**PROMPT**
Drawing on the Neal Baer transcript, explain in one to three sentences why the writers ruled out transfusion as the way Al Boulet contracted HIV.

**EXCERPT TO READ**
····················
Entertainment Summit West - Neal Baer Transcript

Neal Baer M.D., Executive Producer Law & Order SVU

NEAL BAER: I want to tell you a brief little story about, um, writing about HIV for television. When I was on ER, I started in 1994, about the only drug we had was AZT. We decided to do a show that became a long-running arc on the program with the actress Gloria Reuben playing a woman who was HIV-positive who was treated with the drugs available then. And, as the show progressed, over the years, began using the triple cocktail. It always amazes me, when I look back at the very early shows, how things have changed in the last 11 years. There was a kid who came in on an episode who had pneumocystis pneumonia and all we could do was treat him with AZT. Fortunately, things have progressed. So, when we did the episode that launched this long-term HIV story, we wanted to tell it differently. HIV was then presented on television as a death knell, that you would die. And, back then, you often did die.

But we wanted to show someone who was functioning and working as a health care provider and who as an integral part of the health care community at County General in Chicago. We then were able to get into all of the issues about whether someone who is HIV-positive should be a health care worker. Whether they should be treating someone. I think it was very valuable storyline. As we did the storyline, we got into a discussion about how she contracted HIV. And we had a character, played by Michael Beach, who played her husband, Al Boulet. And we had big discussions in about 1995, '96, about how this happened. And, of course, there were only a few ways. Transfusion -- but we said that blood was being pretty well screened by them so that really wasn't an option. IV drug use, possible but we had never really shown that as his character. Of course he could be a surreptitious IV drug user. Contracting it sexually from men or from women, which is still, as you all know, in the United States, not a very common route of transmission. So we ultimately said that he got it from sleeping with lots and lots and lots of women. We chickened out.
····················
**RECORDED INFORMATION**
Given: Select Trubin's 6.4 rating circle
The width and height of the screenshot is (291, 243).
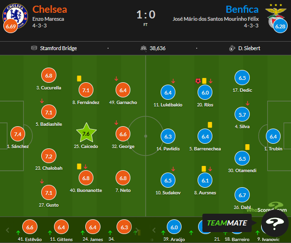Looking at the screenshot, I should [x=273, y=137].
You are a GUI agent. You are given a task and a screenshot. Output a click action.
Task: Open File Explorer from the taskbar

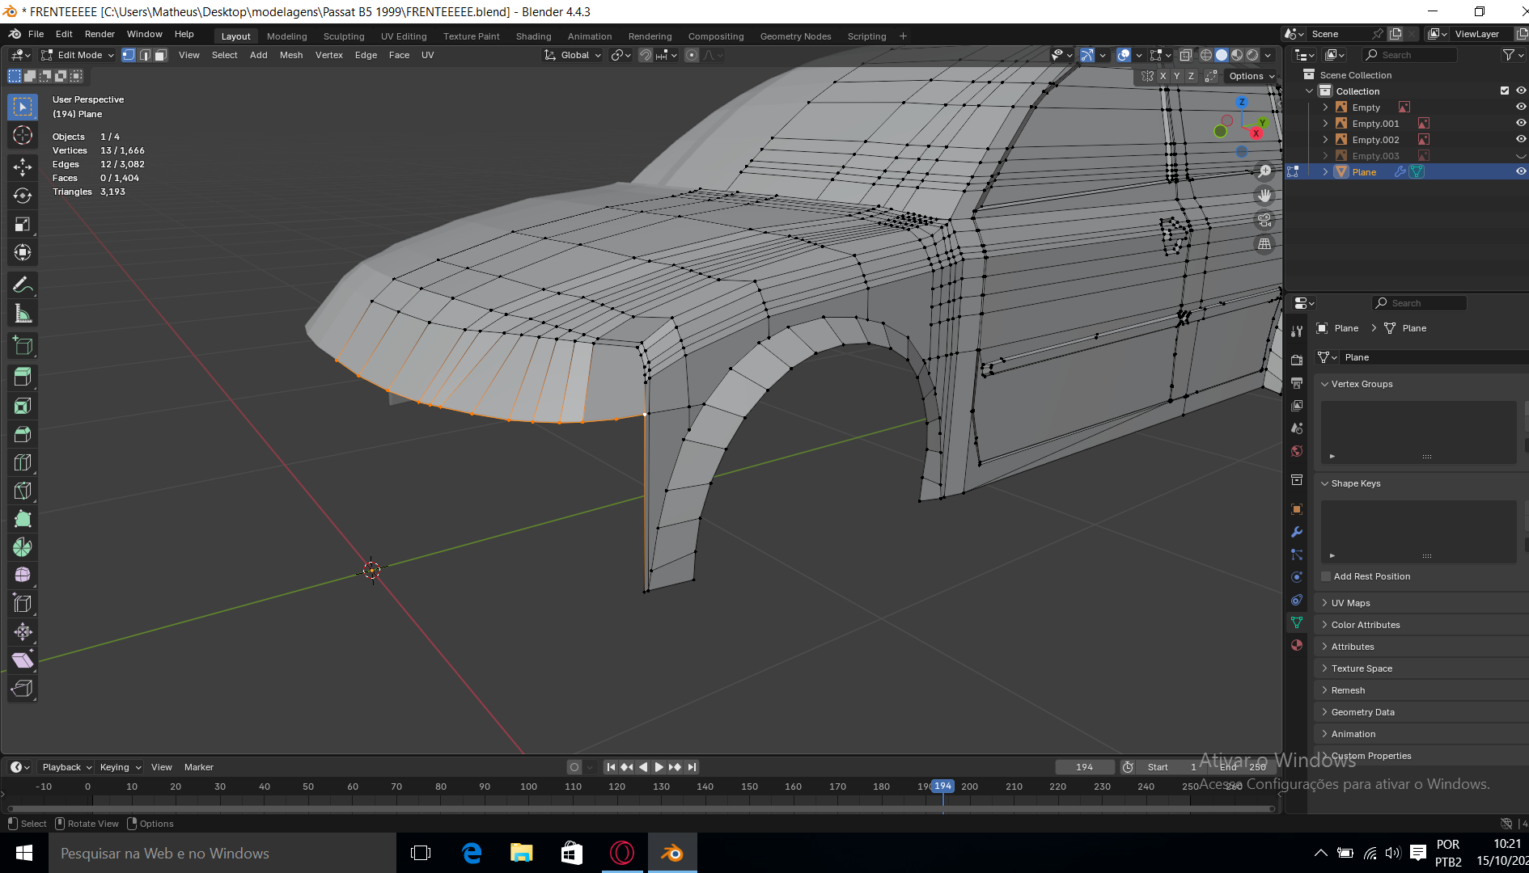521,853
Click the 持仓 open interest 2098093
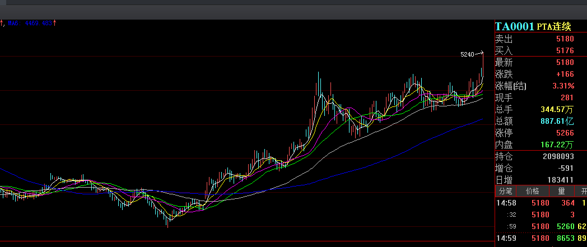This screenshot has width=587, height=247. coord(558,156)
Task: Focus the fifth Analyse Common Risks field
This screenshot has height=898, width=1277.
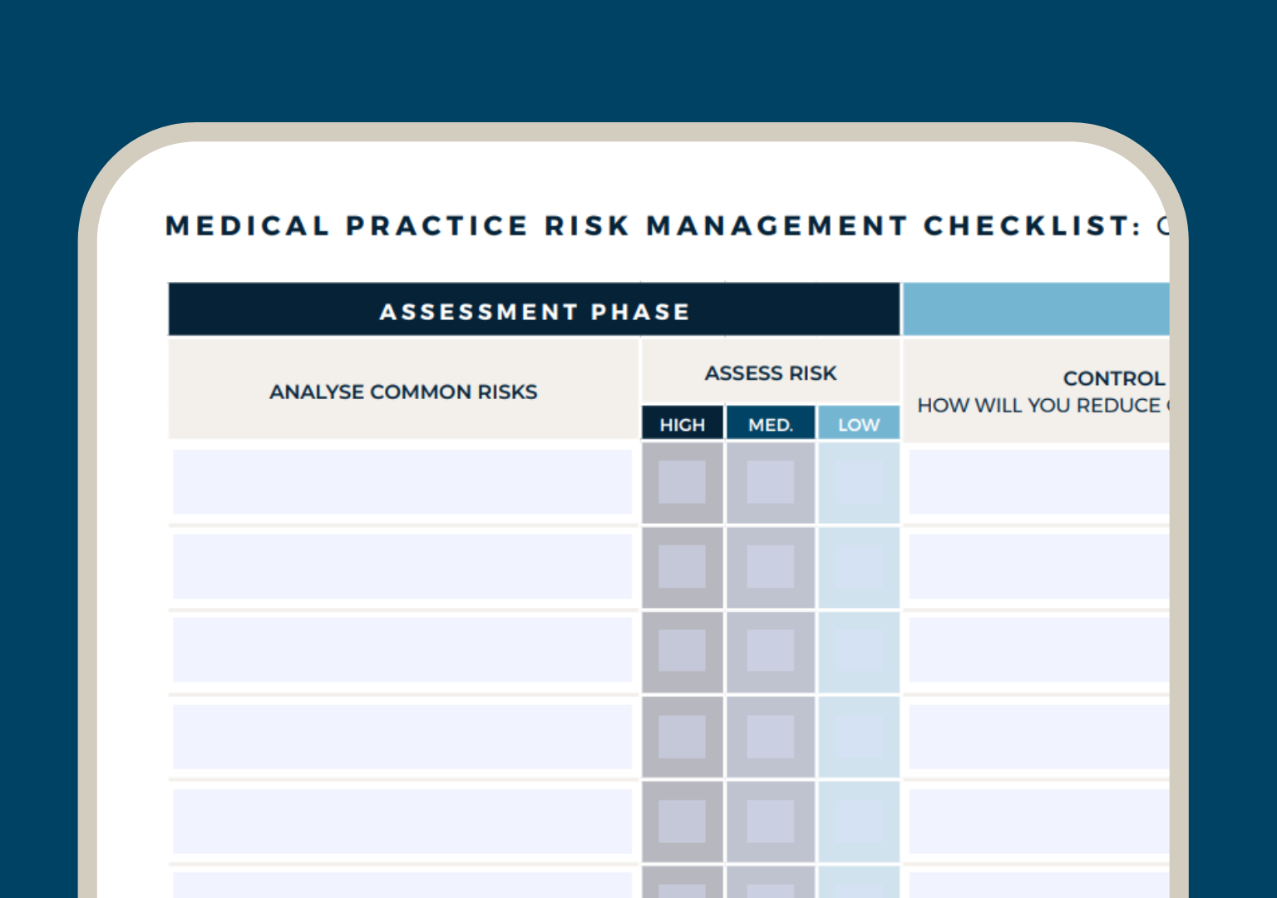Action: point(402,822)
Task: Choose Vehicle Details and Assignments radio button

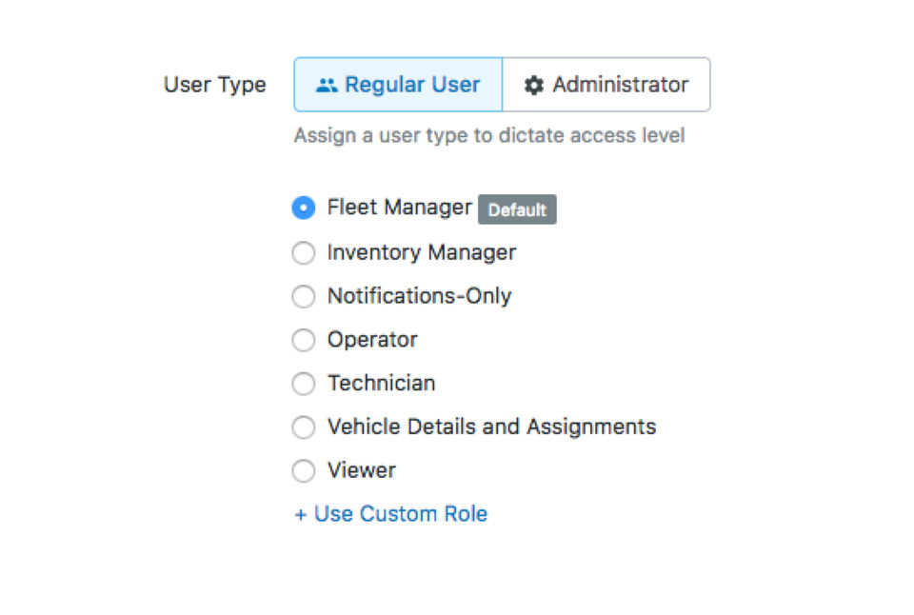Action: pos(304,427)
····················
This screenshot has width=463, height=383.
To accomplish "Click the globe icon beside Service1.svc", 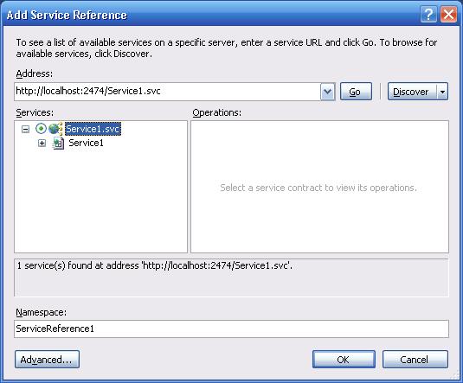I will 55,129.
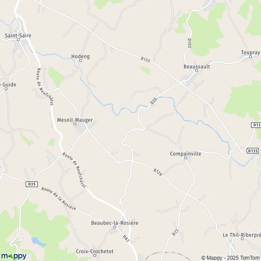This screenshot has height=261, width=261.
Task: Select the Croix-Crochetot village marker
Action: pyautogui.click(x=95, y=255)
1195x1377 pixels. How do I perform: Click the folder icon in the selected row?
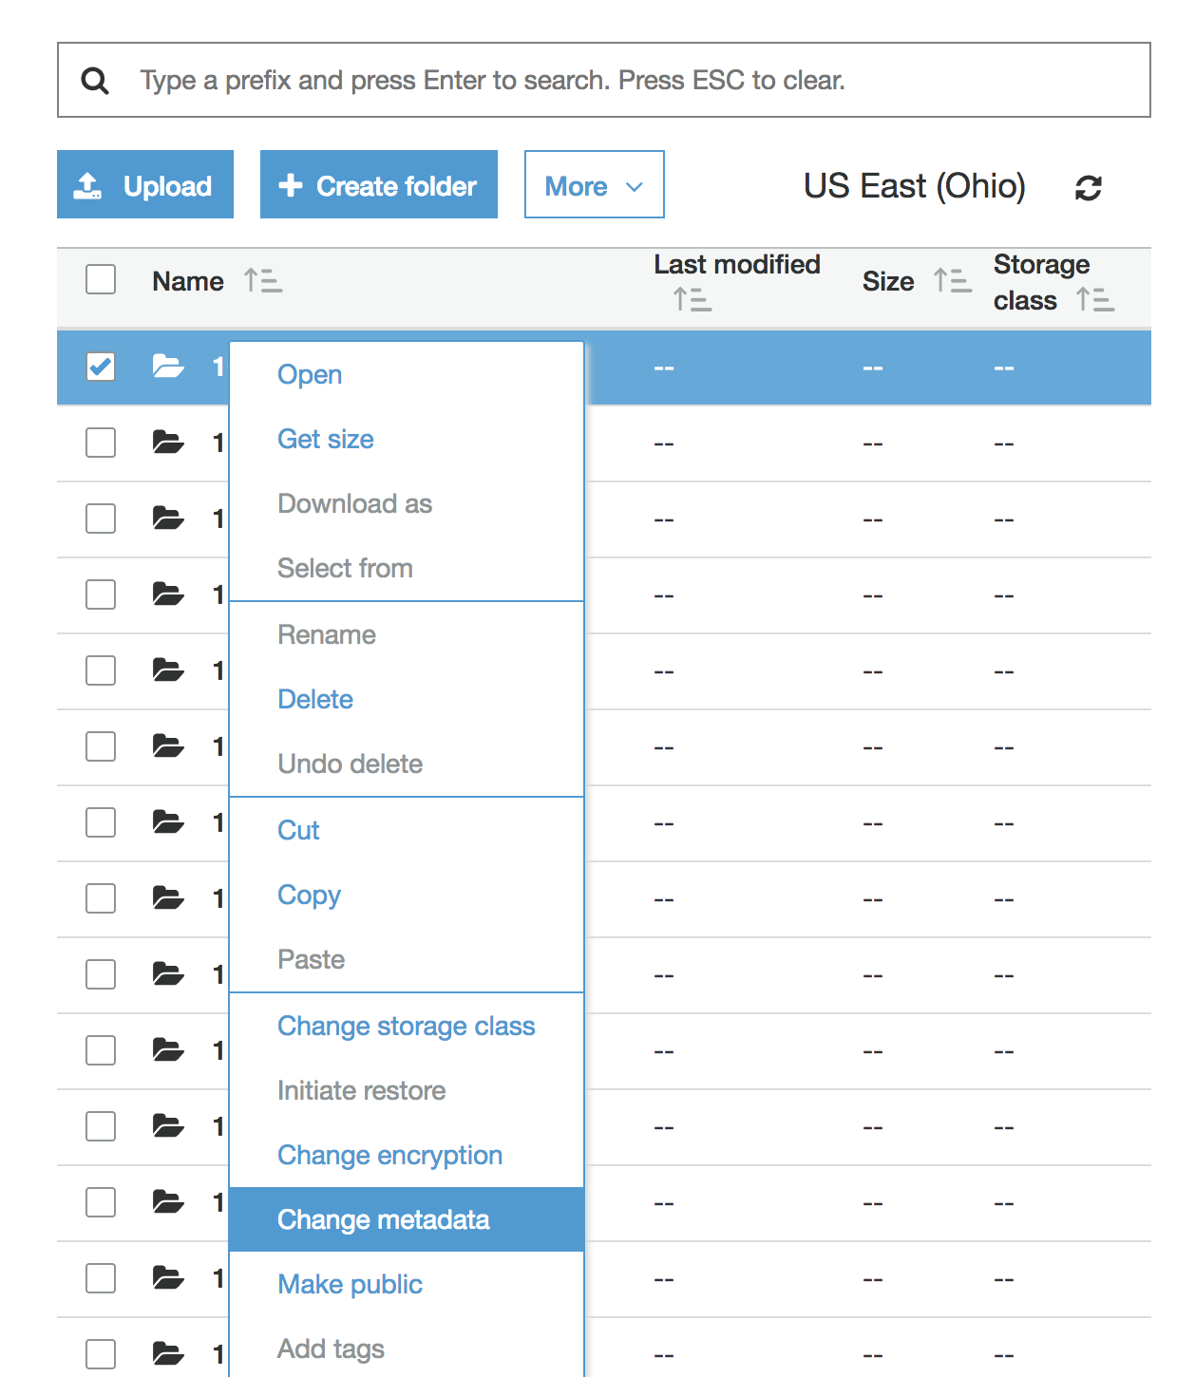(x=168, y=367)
····················
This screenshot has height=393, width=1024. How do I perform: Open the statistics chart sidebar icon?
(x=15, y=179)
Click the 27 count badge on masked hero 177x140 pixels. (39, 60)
····················
**EXERCISE ANSWER**
The writers ruled out transfusion because they considered blood to be pretty well screened by that time. It therefore was not really an option for how Al Boulet became infected.